My birthday celebrations still take place alongside this national holiday. The round chocolate cake, two-tiered, features one tier for the State of Israel – and one for me, both covered with whipped cream, strawberries and tiny Israeli flags. 45 years later, my mother still bakes the same cake, sending me photos via email, celebrating her victory, my life, our family saga in the context of this larger legacy of survival and hope.
At 45, I have so much to thank for, and I mark this day with simple rituals of joy and gratitude. It gets more complex for many of us wanting to celebrate Israel – grateful for the miracle, proud of the achievements, worried about the ‘situation’ and wondering about what’s yet to come. And yet – AND YET – it’s a day to count blessings, to focus on what is, while hoping and wishing for an easier and kinder future – and committing to be part of what it takes to make it better.
It’s a complicated story and a complicated birthday. What I find is helping to untangle the confusing narratives and tensions is more information about how we got here, what the deeper stories are about. The current struggles among American Jews about how to handle Israel stem mostly from ignorance and from the choice to focus on just one side of the story, oblivious to all the other authentic attitudes and paths that led us here. To understand, with compassion, is to make every single story count. More efforts to learn and to know and to understand all sides will offer a more nuanced and honest conversation – and celebration of what is, and what is not yet, and what is yet to come.
Here’s one recommendation. I’ve been reading a page turner called ‘Like Dreamers’, written by my teacher and friend Yossi Klein Halevy. Yossi tells the stories of the paratroopers who became known as the ‘Liberators of the Western Wall’ – some of them became the founders of the Settlement movement and some became the leaders of the counter movement for peace. Through their stories he tells the story of a people, a country, a journey that is breathtaking, heartbreaking, and fills me with hope. Here is one paragraph, to accompany us on the journey to Shavuot – 29 nights away:
“The predawn streets of West Jerusalem filled with pilgrims. it was the holiday of Shavuot, Pentecost, celebrating revelation. the war had ended five days earlier, and all of Jewish Jerusalem seemed to be moving east. Many too had come from around the country, to be part of the first holiday at the Wall since its liberation – and the first mass pilgrimage of Jews to the area of the Temple Mount since Tiberius burned the Temple 1,900 years earlier. There were women wheeling baby carriages and grandmothers in kerchiefs and kibbutz nicks in floppy hats and Orthodox men in prayer shawls and Hasidic fur hats and black fedoras and berets and knitted kip pot. It was impossible, but here they were, sovereign again in Jerusalem, just as Jews had always prayed for and believed would happen. Strangers smiled at each other: We are the one who made it to the end of the story…
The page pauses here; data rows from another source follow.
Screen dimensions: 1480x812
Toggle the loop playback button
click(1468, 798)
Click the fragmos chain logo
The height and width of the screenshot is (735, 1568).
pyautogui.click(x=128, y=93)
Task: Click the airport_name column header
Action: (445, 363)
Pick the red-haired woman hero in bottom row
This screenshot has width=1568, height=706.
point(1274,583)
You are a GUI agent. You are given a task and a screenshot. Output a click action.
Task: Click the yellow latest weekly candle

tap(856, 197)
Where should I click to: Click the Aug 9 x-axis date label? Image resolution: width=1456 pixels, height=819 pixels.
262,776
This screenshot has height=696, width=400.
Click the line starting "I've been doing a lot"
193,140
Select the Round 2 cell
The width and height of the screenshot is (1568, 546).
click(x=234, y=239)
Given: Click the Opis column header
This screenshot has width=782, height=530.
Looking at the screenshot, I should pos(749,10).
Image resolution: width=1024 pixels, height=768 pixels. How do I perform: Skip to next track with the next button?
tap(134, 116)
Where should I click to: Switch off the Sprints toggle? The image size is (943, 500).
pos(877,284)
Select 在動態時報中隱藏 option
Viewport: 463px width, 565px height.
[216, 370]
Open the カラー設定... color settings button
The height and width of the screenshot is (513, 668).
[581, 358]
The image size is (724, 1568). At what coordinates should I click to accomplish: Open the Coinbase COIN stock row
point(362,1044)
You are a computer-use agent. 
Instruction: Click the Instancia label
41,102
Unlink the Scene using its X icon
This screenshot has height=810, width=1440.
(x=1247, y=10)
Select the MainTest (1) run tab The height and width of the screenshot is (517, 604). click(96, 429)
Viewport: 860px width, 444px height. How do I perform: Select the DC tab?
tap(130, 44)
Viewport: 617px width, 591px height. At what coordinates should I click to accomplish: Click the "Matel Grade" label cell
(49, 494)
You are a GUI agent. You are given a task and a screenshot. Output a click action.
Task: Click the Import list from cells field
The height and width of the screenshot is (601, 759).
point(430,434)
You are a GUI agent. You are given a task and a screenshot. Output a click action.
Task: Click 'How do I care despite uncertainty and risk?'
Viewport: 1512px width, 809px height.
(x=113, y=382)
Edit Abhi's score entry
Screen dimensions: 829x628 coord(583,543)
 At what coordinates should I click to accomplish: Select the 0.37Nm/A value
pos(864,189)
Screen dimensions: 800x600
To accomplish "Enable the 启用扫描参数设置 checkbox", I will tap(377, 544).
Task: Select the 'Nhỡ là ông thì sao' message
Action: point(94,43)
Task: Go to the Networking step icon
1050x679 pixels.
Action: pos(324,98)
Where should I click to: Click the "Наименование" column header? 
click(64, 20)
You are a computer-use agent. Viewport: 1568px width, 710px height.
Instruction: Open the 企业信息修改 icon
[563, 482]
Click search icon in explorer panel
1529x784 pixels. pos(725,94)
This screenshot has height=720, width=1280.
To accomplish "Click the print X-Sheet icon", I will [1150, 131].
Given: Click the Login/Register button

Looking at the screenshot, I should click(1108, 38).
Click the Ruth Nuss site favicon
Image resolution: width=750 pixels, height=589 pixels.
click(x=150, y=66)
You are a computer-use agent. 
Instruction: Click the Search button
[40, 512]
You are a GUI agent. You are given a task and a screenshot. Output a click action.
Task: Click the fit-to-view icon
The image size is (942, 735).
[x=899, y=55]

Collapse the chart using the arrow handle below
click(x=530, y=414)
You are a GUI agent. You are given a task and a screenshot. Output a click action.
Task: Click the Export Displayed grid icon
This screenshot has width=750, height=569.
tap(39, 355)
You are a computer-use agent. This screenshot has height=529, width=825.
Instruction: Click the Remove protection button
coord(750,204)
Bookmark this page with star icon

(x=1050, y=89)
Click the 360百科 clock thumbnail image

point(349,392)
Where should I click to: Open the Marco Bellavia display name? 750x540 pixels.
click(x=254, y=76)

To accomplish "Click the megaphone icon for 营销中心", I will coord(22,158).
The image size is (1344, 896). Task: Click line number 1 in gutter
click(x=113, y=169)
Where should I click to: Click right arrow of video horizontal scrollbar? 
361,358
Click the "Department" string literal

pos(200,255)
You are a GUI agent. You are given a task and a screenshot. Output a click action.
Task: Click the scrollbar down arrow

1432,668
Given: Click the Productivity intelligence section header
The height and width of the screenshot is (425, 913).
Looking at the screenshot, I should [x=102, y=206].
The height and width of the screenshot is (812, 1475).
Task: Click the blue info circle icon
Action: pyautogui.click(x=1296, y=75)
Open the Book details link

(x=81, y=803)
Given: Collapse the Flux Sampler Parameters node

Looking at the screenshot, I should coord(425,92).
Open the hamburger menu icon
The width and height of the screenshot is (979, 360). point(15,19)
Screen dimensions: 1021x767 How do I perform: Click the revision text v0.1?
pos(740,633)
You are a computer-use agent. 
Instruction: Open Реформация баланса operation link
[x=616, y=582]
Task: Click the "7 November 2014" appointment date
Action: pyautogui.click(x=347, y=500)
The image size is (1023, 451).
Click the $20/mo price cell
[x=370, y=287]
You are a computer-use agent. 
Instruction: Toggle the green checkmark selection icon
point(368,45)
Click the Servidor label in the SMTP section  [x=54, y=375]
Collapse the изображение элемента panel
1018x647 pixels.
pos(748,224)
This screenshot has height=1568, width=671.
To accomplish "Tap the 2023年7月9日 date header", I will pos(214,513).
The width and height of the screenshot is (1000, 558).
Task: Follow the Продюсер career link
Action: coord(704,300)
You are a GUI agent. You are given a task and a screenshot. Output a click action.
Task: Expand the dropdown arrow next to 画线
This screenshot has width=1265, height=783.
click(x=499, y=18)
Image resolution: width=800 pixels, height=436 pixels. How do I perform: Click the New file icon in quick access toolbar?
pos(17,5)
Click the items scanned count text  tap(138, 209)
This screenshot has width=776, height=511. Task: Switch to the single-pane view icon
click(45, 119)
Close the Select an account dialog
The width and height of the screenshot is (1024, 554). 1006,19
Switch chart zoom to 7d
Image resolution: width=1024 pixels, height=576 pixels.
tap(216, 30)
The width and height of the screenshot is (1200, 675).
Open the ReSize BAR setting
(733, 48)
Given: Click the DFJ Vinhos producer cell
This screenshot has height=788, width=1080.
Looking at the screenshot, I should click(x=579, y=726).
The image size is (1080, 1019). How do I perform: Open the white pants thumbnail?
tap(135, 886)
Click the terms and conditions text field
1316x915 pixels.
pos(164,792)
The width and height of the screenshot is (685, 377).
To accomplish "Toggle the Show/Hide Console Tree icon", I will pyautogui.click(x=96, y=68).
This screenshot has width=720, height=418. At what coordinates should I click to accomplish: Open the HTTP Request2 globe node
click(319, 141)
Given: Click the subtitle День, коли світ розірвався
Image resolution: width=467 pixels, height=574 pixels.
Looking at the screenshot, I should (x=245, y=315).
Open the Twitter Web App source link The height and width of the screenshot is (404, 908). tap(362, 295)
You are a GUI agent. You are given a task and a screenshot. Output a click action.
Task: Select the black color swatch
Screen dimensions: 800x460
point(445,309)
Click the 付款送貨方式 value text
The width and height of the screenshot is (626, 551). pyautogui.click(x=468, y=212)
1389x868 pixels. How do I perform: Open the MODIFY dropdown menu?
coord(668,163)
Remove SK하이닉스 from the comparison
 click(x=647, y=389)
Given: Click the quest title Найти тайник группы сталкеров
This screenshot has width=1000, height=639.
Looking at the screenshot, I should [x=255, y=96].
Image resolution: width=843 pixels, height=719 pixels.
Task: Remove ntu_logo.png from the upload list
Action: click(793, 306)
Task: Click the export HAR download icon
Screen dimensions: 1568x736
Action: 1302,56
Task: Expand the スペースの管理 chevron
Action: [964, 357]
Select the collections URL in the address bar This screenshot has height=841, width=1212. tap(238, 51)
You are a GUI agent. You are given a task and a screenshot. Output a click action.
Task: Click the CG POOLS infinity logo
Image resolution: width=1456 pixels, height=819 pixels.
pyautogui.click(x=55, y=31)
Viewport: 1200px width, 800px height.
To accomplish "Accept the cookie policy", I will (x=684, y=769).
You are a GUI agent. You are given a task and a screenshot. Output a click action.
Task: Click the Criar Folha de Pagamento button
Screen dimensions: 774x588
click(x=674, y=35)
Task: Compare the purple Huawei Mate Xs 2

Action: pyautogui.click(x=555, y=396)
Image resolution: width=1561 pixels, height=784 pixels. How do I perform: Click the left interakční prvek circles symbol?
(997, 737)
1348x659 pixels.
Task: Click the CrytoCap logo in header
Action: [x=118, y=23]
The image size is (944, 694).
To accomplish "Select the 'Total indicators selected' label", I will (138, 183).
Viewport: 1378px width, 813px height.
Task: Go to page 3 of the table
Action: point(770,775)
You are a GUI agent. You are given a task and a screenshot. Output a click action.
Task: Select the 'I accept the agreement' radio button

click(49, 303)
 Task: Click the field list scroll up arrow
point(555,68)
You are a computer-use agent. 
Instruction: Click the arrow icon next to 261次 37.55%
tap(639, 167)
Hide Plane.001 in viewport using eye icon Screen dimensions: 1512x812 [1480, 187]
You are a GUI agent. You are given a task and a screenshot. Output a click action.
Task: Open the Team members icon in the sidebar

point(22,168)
From behind the shutters of Arab houses, eyes silently followed the procession.”
We are the ones who are privileged to live today and tell this story. May we carry this responsibility with pride, compassion and truth, counting our blessings and blowing out candles with the wish for the best that’s yet to come.
To my mother – today and with Mother’s Day coming up – 45 roses of deep gratitude and love. And to my motherland – another 66. 111 roses, one big bouquet of life.